Exercise instructions: Within the records below, how many lines hold the word "next"? Only the number should be returned.
- Opening Delimiter -
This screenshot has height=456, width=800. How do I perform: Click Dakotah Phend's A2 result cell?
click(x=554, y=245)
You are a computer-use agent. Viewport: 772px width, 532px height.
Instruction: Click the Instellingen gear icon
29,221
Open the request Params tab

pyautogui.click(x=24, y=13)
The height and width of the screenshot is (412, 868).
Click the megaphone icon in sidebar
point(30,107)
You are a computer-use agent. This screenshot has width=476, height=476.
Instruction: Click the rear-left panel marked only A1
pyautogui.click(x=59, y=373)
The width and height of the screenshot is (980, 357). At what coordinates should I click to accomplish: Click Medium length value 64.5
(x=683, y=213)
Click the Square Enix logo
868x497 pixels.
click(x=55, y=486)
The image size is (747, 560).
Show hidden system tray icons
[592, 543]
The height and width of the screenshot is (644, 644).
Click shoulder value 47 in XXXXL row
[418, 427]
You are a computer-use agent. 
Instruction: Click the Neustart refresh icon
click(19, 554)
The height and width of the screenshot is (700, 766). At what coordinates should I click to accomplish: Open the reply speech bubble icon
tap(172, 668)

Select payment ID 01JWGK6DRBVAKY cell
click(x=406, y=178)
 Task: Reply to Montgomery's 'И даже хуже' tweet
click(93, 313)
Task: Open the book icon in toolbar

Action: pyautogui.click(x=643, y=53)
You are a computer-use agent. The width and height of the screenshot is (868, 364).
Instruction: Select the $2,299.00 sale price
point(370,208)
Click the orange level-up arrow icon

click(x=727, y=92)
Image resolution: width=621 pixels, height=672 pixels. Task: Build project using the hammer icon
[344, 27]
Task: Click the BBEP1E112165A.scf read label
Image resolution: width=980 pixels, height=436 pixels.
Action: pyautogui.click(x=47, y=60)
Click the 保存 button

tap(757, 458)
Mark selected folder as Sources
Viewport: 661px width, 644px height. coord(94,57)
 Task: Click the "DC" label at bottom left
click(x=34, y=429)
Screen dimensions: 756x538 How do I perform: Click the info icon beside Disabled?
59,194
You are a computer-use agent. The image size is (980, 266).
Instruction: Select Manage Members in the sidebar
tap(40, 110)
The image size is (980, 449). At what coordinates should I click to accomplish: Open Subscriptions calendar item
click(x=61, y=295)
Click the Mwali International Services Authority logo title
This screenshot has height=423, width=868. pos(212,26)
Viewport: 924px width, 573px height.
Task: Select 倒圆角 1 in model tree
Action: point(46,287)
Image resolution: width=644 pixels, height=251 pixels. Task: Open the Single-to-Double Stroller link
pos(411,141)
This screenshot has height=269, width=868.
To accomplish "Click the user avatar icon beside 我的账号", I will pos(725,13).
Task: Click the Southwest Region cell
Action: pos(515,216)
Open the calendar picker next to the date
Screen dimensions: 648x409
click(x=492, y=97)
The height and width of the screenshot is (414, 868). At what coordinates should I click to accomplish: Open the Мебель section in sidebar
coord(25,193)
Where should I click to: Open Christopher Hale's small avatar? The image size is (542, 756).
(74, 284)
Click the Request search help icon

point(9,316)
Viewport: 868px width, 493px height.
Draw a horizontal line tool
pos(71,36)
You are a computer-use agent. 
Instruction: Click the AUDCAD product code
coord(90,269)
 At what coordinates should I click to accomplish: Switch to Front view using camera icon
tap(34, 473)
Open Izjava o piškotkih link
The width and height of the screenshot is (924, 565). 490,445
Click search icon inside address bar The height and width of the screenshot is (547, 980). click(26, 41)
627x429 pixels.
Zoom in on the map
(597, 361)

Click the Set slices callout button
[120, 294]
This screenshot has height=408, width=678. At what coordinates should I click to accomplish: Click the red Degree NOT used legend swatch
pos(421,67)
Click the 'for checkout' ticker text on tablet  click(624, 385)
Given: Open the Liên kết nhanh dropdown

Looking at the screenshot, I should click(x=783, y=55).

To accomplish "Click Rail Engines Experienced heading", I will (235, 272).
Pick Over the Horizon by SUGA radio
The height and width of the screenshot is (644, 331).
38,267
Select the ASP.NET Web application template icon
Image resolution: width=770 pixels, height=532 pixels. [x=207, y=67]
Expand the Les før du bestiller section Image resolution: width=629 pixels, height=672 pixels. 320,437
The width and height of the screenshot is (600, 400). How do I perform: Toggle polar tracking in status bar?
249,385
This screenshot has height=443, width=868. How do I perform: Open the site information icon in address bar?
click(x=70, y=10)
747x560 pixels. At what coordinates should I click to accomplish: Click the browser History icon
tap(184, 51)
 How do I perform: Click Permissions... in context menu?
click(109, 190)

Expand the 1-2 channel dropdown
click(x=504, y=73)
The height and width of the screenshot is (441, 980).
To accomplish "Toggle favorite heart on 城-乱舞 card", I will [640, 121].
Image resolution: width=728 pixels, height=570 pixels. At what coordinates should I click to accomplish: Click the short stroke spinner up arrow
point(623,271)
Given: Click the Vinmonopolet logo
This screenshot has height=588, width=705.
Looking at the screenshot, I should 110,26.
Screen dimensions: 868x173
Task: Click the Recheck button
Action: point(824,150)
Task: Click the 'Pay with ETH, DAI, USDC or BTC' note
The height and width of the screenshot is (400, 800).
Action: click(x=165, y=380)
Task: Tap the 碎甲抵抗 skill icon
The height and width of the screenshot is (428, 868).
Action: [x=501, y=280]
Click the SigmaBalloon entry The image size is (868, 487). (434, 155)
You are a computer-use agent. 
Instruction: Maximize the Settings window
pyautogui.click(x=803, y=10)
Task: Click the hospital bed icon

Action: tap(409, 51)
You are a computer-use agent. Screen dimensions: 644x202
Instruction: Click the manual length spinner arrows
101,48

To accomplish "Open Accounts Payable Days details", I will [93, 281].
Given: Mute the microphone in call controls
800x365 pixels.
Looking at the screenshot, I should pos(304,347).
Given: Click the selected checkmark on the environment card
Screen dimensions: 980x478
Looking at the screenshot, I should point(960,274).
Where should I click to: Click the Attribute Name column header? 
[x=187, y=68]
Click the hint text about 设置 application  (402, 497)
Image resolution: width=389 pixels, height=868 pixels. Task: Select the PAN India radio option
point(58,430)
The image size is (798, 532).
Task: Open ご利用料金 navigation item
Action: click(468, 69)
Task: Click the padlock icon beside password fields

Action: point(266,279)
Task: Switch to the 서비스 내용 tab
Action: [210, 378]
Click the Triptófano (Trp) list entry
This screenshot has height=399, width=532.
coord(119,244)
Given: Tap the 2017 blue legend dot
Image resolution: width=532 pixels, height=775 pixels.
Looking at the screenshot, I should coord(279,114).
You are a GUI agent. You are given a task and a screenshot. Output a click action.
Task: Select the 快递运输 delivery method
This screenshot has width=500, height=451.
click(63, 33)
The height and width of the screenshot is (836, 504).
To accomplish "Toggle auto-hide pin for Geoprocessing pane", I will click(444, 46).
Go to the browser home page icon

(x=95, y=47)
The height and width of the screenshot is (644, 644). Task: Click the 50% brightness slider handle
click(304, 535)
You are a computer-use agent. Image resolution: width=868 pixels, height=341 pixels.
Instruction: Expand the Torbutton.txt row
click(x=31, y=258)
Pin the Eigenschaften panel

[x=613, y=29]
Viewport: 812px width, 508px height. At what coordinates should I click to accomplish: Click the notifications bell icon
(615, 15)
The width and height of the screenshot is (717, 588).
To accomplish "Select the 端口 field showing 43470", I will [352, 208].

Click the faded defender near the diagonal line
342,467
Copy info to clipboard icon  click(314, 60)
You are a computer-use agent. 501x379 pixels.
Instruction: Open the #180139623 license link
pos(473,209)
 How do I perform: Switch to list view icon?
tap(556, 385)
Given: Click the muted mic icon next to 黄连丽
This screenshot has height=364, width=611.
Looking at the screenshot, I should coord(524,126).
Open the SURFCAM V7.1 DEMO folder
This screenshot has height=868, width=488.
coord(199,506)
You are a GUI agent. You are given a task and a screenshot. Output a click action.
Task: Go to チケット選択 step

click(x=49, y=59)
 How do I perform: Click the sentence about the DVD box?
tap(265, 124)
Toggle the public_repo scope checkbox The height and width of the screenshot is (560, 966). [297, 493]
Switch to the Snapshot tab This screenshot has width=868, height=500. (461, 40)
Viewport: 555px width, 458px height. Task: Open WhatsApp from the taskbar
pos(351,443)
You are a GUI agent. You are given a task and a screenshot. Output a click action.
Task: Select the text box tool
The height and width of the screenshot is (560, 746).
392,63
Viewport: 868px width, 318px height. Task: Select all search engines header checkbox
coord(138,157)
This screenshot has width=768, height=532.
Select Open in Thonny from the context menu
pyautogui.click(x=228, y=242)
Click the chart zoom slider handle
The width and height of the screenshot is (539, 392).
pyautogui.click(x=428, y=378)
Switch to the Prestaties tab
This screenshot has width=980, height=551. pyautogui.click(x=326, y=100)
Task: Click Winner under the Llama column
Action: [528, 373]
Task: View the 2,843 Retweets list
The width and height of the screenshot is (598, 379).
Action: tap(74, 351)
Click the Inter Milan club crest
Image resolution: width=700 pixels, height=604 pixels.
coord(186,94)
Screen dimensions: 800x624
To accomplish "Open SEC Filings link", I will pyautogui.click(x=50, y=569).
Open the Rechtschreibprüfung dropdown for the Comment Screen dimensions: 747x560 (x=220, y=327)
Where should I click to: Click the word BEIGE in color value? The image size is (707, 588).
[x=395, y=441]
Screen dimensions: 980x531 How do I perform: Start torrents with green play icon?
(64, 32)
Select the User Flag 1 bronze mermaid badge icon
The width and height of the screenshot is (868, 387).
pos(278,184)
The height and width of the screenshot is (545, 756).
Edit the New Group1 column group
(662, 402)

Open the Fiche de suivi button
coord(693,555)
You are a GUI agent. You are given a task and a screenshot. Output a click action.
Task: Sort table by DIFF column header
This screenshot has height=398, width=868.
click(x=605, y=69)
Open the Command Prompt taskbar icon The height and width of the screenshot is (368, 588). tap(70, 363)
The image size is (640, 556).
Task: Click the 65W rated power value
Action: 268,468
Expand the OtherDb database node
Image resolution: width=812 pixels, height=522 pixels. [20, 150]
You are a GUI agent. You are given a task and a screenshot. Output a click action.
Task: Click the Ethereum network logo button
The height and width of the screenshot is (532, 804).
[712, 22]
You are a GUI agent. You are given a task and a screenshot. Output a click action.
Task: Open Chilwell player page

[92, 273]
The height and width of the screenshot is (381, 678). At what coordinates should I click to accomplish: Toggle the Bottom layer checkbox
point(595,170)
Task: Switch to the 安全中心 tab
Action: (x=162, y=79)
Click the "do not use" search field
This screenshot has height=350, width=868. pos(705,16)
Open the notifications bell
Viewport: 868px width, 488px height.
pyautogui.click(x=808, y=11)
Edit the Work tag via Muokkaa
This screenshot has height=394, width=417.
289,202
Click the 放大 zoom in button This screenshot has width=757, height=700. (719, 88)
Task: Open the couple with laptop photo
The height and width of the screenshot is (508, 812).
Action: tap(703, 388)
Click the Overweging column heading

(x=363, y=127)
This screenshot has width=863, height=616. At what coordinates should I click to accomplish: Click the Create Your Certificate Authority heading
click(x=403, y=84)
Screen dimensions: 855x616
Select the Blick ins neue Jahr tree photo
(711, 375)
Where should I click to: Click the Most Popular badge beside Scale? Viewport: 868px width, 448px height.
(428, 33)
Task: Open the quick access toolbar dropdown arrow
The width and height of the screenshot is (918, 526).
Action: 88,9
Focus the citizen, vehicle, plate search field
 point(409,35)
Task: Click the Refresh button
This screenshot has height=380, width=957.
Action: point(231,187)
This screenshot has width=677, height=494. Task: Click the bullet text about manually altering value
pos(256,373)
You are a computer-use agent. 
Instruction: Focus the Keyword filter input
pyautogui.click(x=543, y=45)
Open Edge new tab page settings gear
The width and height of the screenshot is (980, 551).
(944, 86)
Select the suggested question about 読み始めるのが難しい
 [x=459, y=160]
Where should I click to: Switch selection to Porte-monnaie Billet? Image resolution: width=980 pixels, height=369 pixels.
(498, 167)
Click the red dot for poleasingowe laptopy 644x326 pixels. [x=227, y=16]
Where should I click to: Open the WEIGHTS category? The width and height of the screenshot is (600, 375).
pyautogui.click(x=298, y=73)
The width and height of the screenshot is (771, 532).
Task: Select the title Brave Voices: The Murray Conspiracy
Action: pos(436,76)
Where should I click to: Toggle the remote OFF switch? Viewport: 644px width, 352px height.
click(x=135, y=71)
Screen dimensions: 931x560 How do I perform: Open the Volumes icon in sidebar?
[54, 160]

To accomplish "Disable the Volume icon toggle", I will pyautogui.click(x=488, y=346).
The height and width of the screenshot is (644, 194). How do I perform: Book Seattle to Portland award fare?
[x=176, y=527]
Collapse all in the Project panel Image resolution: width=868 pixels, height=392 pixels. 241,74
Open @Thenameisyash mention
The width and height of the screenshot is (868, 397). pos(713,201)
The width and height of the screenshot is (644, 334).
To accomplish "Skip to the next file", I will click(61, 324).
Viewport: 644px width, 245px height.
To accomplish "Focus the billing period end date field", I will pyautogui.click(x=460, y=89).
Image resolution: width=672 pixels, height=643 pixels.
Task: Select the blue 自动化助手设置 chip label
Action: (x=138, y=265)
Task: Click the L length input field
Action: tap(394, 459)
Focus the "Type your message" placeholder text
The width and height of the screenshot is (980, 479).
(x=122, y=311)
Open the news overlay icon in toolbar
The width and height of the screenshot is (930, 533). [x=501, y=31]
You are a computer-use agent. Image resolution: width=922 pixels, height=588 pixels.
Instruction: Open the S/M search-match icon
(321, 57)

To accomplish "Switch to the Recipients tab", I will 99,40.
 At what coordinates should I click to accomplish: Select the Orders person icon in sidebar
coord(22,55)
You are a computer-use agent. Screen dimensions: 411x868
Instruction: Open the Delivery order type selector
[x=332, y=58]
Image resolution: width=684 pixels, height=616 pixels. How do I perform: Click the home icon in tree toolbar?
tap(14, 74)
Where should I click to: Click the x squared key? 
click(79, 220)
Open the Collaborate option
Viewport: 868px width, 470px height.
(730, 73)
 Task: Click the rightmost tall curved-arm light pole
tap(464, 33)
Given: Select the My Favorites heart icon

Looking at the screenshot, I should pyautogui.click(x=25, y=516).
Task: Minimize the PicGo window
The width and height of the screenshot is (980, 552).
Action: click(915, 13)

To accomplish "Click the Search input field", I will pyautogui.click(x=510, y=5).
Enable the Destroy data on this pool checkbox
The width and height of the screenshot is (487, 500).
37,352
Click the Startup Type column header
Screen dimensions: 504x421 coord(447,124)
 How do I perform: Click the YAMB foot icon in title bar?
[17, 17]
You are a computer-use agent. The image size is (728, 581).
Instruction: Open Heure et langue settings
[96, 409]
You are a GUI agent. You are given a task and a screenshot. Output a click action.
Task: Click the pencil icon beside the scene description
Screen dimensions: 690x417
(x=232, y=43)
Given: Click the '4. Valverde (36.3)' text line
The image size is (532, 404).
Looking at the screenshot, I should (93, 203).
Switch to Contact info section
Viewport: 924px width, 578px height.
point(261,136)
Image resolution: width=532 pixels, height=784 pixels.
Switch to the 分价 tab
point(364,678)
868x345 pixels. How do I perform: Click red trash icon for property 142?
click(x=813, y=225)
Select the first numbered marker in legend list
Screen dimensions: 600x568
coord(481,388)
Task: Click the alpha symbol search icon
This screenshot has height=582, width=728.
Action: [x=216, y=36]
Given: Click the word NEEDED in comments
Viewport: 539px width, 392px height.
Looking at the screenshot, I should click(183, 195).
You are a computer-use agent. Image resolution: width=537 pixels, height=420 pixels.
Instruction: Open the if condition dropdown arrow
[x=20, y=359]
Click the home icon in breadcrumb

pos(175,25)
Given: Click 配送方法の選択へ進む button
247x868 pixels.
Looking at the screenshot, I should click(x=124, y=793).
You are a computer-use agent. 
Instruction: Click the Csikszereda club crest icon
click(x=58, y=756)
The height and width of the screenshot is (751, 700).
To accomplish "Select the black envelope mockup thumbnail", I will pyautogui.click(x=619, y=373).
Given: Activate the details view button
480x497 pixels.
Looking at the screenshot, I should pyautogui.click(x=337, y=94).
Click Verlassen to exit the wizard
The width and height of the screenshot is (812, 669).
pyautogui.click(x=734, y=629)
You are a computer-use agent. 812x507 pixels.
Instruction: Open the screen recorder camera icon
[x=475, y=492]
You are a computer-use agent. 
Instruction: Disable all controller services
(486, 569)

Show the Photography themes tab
- Closing Delimiter -
Task output: 3